● **PROVIDED DATA**:
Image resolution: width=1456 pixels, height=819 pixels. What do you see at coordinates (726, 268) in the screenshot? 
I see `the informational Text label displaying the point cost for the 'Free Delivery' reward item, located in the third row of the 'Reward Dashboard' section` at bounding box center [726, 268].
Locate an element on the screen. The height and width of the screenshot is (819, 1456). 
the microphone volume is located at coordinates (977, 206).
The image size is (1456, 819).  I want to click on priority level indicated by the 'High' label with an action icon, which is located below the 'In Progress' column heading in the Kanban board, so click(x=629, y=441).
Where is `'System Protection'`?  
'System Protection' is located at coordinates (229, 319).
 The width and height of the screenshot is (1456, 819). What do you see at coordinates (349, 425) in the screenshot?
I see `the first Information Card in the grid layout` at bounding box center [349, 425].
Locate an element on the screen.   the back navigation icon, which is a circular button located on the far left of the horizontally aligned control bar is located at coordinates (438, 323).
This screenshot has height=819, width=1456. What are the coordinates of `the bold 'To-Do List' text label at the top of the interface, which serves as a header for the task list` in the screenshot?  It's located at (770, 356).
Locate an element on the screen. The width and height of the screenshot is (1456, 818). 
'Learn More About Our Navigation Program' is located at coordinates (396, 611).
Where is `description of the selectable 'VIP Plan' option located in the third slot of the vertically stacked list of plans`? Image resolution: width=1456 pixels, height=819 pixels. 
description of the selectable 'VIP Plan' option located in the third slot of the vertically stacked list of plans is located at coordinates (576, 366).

● **TASK OBJECTIVE**:
Output every line of the items above as a Markdown table with two columns, Row for a running number and Line for the line itself, and omit blank lines.

● **FINISHED ANSWER**:
| Row | Line |
|---|---|
| 1 | Image resolution: width=1456 pixels, height=819 pixels. What do you see at coordinates (726, 268) in the screenshot?  |
| 2 | I see `the informational Text label displaying the point cost for the 'Free Delivery' reward item, located in the third row of the 'Reward Dashboard' section` at bounding box center [726, 268]. |
| 3 | Locate an element on the screen. The height and width of the screenshot is (819, 1456).  |
| 4 | the microphone volume is located at coordinates (977, 206). |
| 5 | The image size is (1456, 819).  I want to click on priority level indicated by the 'High' label with an action icon, which is located below the 'In Progress' column heading in the Kanban board, so click(x=629, y=441). |
| 6 | Where is `'System Protection'`?   |
| 7 | 'System Protection' is located at coordinates (229, 319). |
| 8 |  The width and height of the screenshot is (1456, 819). What do you see at coordinates (349, 425) in the screenshot? |
| 9 | I see `the first Information Card in the grid layout` at bounding box center [349, 425]. |
| 10 | Locate an element on the screen.   the back navigation icon, which is a circular button located on the far left of the horizontally aligned control bar is located at coordinates (438, 323). |
| 11 | This screenshot has height=819, width=1456. What are the coordinates of `the bold 'To-Do List' text label at the top of the interface, which serves as a header for the task list` in the screenshot?  It's located at (770, 356). |
| 12 | Locate an element on the screen. The width and height of the screenshot is (1456, 818).  |
| 13 | 'Learn More About Our Navigation Program' is located at coordinates (396, 611). |
| 14 | Where is `description of the selectable 'VIP Plan' option located in the third slot of the vertically stacked list of plans`? Image resolution: width=1456 pixels, height=819 pixels.  |
| 15 | description of the selectable 'VIP Plan' option located in the third slot of the vertically stacked list of plans is located at coordinates (576, 366). |